__Work required__.
Return every record below exactly as written.

Items listed in a dataset:
------------------------

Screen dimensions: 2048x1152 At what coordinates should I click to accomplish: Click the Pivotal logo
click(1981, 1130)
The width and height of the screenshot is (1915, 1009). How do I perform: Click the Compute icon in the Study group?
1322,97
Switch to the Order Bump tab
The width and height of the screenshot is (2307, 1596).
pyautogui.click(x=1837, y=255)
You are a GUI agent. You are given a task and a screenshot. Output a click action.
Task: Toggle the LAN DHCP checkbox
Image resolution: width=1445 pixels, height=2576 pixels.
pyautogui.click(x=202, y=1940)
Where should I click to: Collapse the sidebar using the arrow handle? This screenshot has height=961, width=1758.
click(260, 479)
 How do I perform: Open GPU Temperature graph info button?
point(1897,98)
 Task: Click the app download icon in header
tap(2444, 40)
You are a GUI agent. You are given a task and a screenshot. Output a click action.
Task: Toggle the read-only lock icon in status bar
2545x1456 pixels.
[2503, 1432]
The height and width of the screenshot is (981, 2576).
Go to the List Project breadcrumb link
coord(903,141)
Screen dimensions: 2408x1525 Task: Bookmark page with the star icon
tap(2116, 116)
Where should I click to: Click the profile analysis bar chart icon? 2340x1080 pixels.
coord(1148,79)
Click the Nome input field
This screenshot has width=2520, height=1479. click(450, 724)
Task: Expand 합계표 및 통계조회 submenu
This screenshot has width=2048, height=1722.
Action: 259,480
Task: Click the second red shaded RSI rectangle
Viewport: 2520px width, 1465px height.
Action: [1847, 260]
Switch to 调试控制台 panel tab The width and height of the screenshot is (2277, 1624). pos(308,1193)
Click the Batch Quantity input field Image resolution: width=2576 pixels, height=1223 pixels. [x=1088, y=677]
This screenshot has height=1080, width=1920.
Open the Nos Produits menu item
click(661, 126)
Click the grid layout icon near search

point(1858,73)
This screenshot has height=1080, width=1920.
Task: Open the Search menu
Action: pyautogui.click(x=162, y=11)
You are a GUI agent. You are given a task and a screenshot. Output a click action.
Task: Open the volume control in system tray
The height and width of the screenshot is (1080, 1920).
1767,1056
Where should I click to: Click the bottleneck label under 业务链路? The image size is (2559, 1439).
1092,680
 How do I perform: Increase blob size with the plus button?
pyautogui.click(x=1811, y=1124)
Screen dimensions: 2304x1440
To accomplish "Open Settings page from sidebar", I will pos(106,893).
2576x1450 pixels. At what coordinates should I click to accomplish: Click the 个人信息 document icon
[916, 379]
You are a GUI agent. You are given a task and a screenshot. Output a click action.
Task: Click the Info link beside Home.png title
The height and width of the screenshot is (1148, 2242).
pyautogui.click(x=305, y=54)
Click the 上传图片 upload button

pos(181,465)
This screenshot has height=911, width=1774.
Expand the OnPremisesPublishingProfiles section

------------------------

__Answer to the exercise__.
Screen dimensions: 2048x1152 At what coordinates should I click to accomplish: Click the Pivotal logo
click(1981, 1130)
The width and height of the screenshot is (1915, 1009). How do I perform: Click the Compute icon in the Study group?
1322,97
Switch to the Order Bump tab
The width and height of the screenshot is (2307, 1596).
pyautogui.click(x=1837, y=255)
You are a GUI agent. You are given a task and a screenshot. Output a click action.
Task: Toggle the LAN DHCP checkbox
Image resolution: width=1445 pixels, height=2576 pixels.
pyautogui.click(x=202, y=1940)
Where should I click to: Collapse the sidebar using the arrow handle? This screenshot has height=961, width=1758.
click(260, 479)
 How do I perform: Open GPU Temperature graph info button?
point(1897,98)
 Task: Click the app download icon in header
tap(2444, 40)
You are a GUI agent. You are given a task and a screenshot. Output a click action.
Task: Toggle the read-only lock icon in status bar
2545x1456 pixels.
[2503, 1432]
The height and width of the screenshot is (981, 2576).
Go to the List Project breadcrumb link
coord(903,141)
Screen dimensions: 2408x1525 Task: Bookmark page with the star icon
tap(2116, 116)
Where should I click to: Click the profile analysis bar chart icon? 2340x1080 pixels.
coord(1148,79)
Click the Nome input field
This screenshot has width=2520, height=1479. click(450, 724)
Task: Expand 합계표 및 통계조회 submenu
This screenshot has width=2048, height=1722.
Action: 259,480
Task: Click the second red shaded RSI rectangle
Viewport: 2520px width, 1465px height.
Action: [1847, 260]
Switch to 调试控制台 panel tab The width and height of the screenshot is (2277, 1624). pos(308,1193)
Click the Batch Quantity input field Image resolution: width=2576 pixels, height=1223 pixels. [x=1088, y=677]
This screenshot has height=1080, width=1920.
Open the Nos Produits menu item
click(661, 126)
Click the grid layout icon near search

point(1858,73)
This screenshot has height=1080, width=1920.
Task: Open the Search menu
Action: pyautogui.click(x=162, y=11)
You are a GUI agent. You are given a task and a screenshot. Output a click action.
Task: Open the volume control in system tray
The height and width of the screenshot is (1080, 1920).
1767,1056
Where should I click to: Click the bottleneck label under 业务链路? The image size is (2559, 1439).
1092,680
 How do I perform: Increase blob size with the plus button?
pyautogui.click(x=1811, y=1124)
Screen dimensions: 2304x1440
To accomplish "Open Settings page from sidebar", I will pos(106,893).
2576x1450 pixels. At what coordinates should I click to accomplish: Click the 个人信息 document icon
[916, 379]
You are a GUI agent. You are given a task and a screenshot. Output a click action.
Task: Click the Info link beside Home.png title
The height and width of the screenshot is (1148, 2242).
pyautogui.click(x=305, y=54)
Click the 上传图片 upload button

pos(181,465)
This screenshot has height=911, width=1774.
Expand the OnPremisesPublishingProfiles section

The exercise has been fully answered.